THE TASK
Reproduce every line of the listing below without changing anything, and leave the pictures out of your copy.

Data records
□ □ □ □

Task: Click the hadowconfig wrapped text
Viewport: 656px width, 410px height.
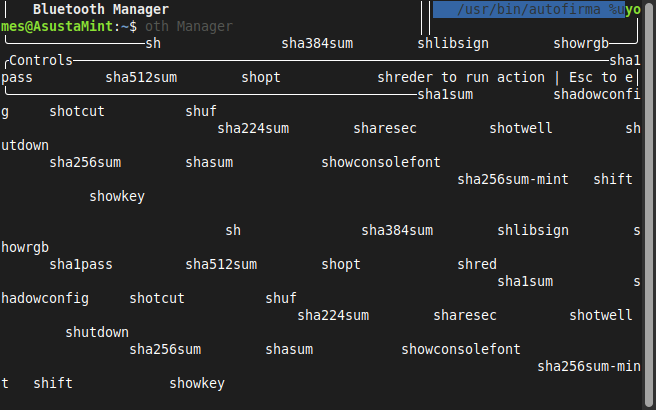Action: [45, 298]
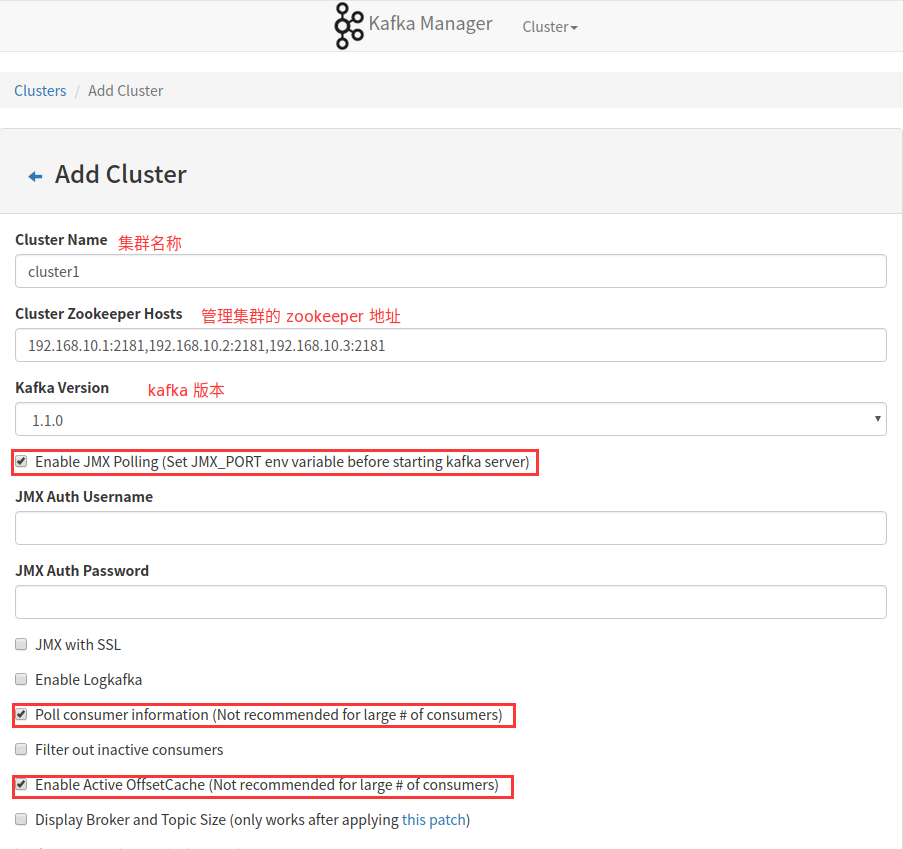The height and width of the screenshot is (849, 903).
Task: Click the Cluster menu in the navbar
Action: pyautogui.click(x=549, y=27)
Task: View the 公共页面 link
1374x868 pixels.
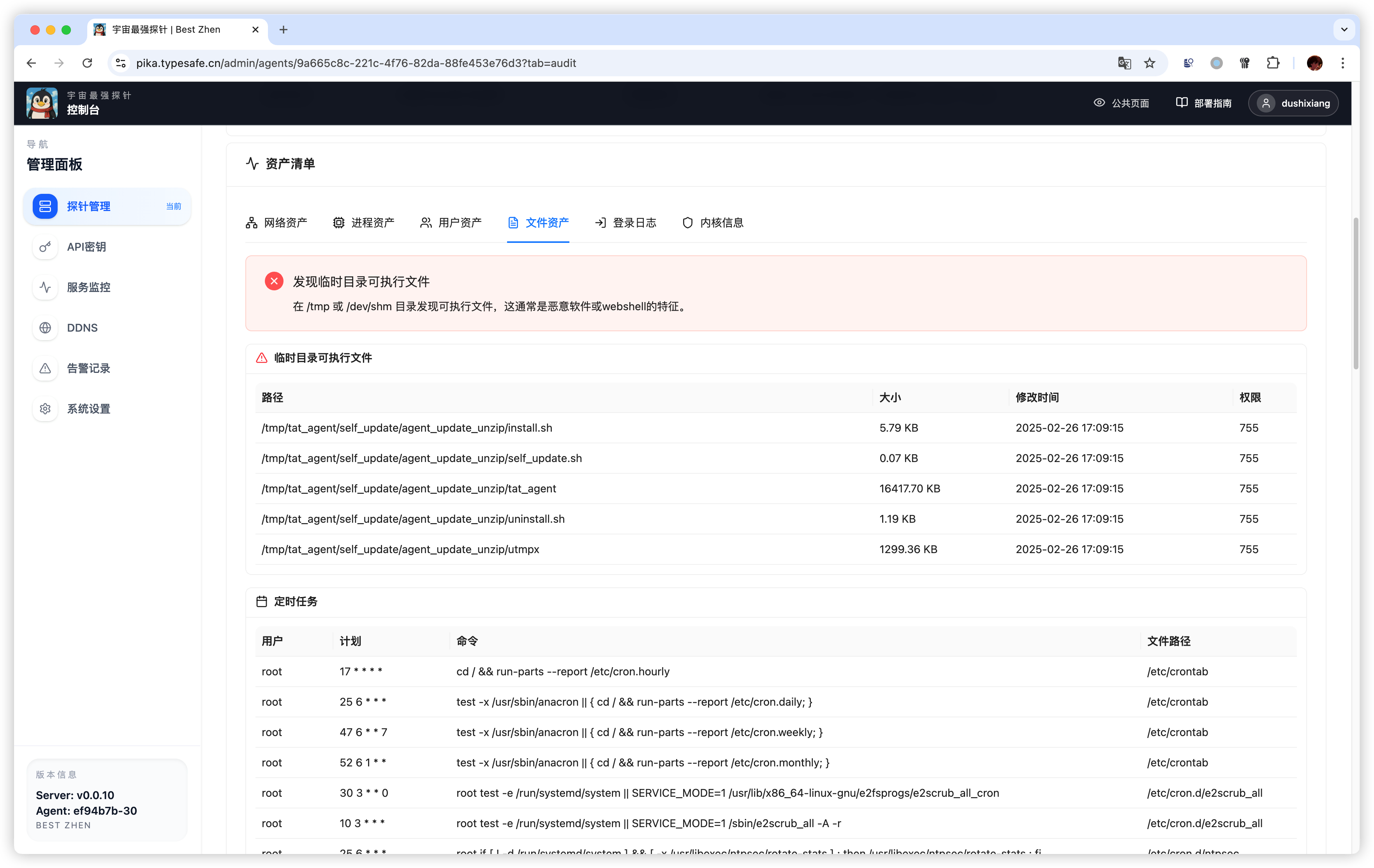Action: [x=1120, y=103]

□ □ □ □

RESULT OF THIS TASK
Task: Click the hadowconfig wrapped text
Viewport: 656px width, 410px height.
Action: [45, 298]
The height and width of the screenshot is (849, 903).
Task: Click the Cluster menu in the navbar
Action: pyautogui.click(x=549, y=27)
Task: View the 公共页面 link
1374x868 pixels.
Action: [x=1120, y=103]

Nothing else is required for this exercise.